_Task description_
Output exactly the span of lines beginning with the one that holds "Viewport: 1568px width, 549px height." and ending with the last line of the data below.

_Available data_
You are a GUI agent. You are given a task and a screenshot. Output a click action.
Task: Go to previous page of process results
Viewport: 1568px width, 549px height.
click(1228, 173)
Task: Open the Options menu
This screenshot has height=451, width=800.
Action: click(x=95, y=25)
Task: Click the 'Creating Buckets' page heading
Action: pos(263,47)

_Answer area_
Viewport: 1568px width, 549px height.
click(1228, 173)
Task: Open the Options menu
This screenshot has height=451, width=800.
Action: click(x=95, y=25)
Task: Click the 'Creating Buckets' page heading
Action: pos(263,47)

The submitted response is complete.